GIVEN EXERCISE ->
Transcribe each line of the following listing verbatim, preserving its original order.

* START GIVEN DATA *

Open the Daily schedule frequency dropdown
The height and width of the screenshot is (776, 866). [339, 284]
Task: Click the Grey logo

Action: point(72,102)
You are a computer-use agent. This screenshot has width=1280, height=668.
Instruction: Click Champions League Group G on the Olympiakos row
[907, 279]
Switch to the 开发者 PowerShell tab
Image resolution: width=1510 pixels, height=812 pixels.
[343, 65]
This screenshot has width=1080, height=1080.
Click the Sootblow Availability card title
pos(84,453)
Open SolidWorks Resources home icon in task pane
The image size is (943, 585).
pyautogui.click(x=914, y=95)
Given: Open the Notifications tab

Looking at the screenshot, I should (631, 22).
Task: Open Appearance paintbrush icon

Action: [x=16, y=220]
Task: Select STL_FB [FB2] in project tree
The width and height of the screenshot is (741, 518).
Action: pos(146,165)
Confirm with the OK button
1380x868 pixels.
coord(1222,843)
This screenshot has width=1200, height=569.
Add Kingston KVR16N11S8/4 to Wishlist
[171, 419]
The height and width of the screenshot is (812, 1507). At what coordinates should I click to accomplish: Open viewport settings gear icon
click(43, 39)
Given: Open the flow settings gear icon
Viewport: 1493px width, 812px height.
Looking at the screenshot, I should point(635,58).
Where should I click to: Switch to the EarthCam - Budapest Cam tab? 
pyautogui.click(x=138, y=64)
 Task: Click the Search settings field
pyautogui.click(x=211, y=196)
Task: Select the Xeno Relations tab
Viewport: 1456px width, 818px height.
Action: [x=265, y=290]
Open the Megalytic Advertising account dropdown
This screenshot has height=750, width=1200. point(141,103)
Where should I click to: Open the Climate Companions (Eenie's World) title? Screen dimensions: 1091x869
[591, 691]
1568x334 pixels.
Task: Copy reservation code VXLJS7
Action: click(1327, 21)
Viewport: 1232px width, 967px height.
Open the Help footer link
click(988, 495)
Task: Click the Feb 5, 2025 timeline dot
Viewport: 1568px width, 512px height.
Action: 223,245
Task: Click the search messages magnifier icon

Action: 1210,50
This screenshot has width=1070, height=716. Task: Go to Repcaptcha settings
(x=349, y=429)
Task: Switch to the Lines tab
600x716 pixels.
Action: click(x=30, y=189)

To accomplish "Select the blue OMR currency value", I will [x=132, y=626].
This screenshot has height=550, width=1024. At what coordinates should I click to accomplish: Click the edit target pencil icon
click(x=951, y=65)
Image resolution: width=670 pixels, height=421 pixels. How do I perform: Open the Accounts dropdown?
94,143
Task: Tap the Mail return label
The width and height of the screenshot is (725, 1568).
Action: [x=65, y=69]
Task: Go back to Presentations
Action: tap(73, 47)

* END GIVEN DATA *

RESPONSE BELOW ->
Open the Daily schedule frequency dropdown
The height and width of the screenshot is (776, 866). [339, 284]
Task: Click the Grey logo

Action: point(72,102)
You are a computer-use agent. This screenshot has width=1280, height=668.
Instruction: Click Champions League Group G on the Olympiakos row
[907, 279]
Switch to the 开发者 PowerShell tab
Image resolution: width=1510 pixels, height=812 pixels.
[343, 65]
This screenshot has width=1080, height=1080.
Click the Sootblow Availability card title
pos(84,453)
Open SolidWorks Resources home icon in task pane
The image size is (943, 585).
pyautogui.click(x=914, y=95)
Given: Open the Notifications tab

Looking at the screenshot, I should (631, 22).
Task: Open Appearance paintbrush icon

Action: [x=16, y=220]
Task: Select STL_FB [FB2] in project tree
The width and height of the screenshot is (741, 518).
Action: pos(146,165)
Confirm with the OK button
1380x868 pixels.
coord(1222,843)
This screenshot has width=1200, height=569.
Add Kingston KVR16N11S8/4 to Wishlist
[171, 419]
The height and width of the screenshot is (812, 1507). At what coordinates should I click to accomplish: Open viewport settings gear icon
click(43, 39)
Given: Open the flow settings gear icon
Viewport: 1493px width, 812px height.
Looking at the screenshot, I should point(635,58).
Where should I click to: Switch to the EarthCam - Budapest Cam tab? 
pyautogui.click(x=138, y=64)
 Task: Click the Search settings field
pyautogui.click(x=211, y=196)
Task: Select the Xeno Relations tab
Viewport: 1456px width, 818px height.
Action: [x=265, y=290]
Open the Megalytic Advertising account dropdown
This screenshot has height=750, width=1200. point(141,103)
Where should I click to: Open the Climate Companions (Eenie's World) title? Screen dimensions: 1091x869
[591, 691]
1568x334 pixels.
Task: Copy reservation code VXLJS7
Action: click(1327, 21)
Viewport: 1232px width, 967px height.
Open the Help footer link
click(988, 495)
Task: Click the Feb 5, 2025 timeline dot
Viewport: 1568px width, 512px height.
Action: 223,245
Task: Click the search messages magnifier icon

Action: 1210,50
This screenshot has width=1070, height=716. Task: Go to Repcaptcha settings
(x=349, y=429)
Task: Switch to the Lines tab
600x716 pixels.
Action: click(x=30, y=189)

To accomplish "Select the blue OMR currency value", I will [x=132, y=626].
This screenshot has height=550, width=1024. At what coordinates should I click to accomplish: Click the edit target pencil icon
click(x=951, y=65)
Image resolution: width=670 pixels, height=421 pixels. How do I perform: Open the Accounts dropdown?
94,143
Task: Tap the Mail return label
The width and height of the screenshot is (725, 1568).
Action: [x=65, y=69]
Task: Go back to Presentations
Action: tap(73, 47)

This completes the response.